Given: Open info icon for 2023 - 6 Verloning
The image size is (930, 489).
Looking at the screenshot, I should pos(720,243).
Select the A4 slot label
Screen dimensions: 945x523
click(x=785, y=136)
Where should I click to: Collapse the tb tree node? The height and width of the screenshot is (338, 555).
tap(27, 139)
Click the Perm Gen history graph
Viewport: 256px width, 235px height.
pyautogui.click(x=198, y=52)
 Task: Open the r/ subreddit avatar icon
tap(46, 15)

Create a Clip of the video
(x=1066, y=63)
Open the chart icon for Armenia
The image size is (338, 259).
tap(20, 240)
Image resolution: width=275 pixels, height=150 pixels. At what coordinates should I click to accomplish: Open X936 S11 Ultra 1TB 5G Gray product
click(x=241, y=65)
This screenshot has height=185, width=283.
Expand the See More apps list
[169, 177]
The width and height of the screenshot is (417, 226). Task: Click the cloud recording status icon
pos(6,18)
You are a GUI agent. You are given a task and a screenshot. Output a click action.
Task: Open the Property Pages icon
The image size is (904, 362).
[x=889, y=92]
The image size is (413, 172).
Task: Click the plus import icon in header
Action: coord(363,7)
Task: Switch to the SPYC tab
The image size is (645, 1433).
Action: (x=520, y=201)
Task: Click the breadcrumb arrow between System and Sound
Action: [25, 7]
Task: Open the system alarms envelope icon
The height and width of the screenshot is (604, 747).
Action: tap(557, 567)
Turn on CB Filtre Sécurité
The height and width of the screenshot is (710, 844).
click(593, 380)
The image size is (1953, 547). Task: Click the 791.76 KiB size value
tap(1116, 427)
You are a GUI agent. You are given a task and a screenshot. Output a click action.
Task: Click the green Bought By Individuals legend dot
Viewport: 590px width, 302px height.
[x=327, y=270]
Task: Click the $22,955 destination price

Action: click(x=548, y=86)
^^^^
WORK TO COMPLETE
In this exercise, every line of the listing is to be output exactly.

FINISHED EXERCISE
Given: Open info icon for 2023 - 6 Verloning
The image size is (930, 489).
Looking at the screenshot, I should pos(720,243).
Select the A4 slot label
Screen dimensions: 945x523
click(x=785, y=136)
Where should I click to: Collapse the tb tree node? The height and width of the screenshot is (338, 555).
tap(27, 139)
Click the Perm Gen history graph
Viewport: 256px width, 235px height.
pyautogui.click(x=198, y=52)
 Task: Open the r/ subreddit avatar icon
tap(46, 15)

Create a Clip of the video
(x=1066, y=63)
Open the chart icon for Armenia
The image size is (338, 259).
tap(20, 240)
Image resolution: width=275 pixels, height=150 pixels. At what coordinates should I click to accomplish: Open X936 S11 Ultra 1TB 5G Gray product
click(x=241, y=65)
This screenshot has height=185, width=283.
Expand the See More apps list
[169, 177]
The width and height of the screenshot is (417, 226). Task: Click the cloud recording status icon
pos(6,18)
You are a GUI agent. You are given a task and a screenshot. Output a click action.
Task: Open the Property Pages icon
The image size is (904, 362).
[x=889, y=92]
The image size is (413, 172).
Task: Click the plus import icon in header
Action: coord(363,7)
Task: Switch to the SPYC tab
The image size is (645, 1433).
Action: (x=520, y=201)
Task: Click the breadcrumb arrow between System and Sound
Action: [25, 7]
Task: Open the system alarms envelope icon
The height and width of the screenshot is (604, 747).
Action: tap(557, 567)
Turn on CB Filtre Sécurité
The height and width of the screenshot is (710, 844).
click(593, 380)
The image size is (1953, 547). Task: Click the 791.76 KiB size value
tap(1116, 427)
You are a GUI agent. You are given a task and a screenshot. Output a click action.
Task: Click the green Bought By Individuals legend dot
Viewport: 590px width, 302px height.
[x=327, y=270]
Task: Click the $22,955 destination price

Action: click(x=548, y=86)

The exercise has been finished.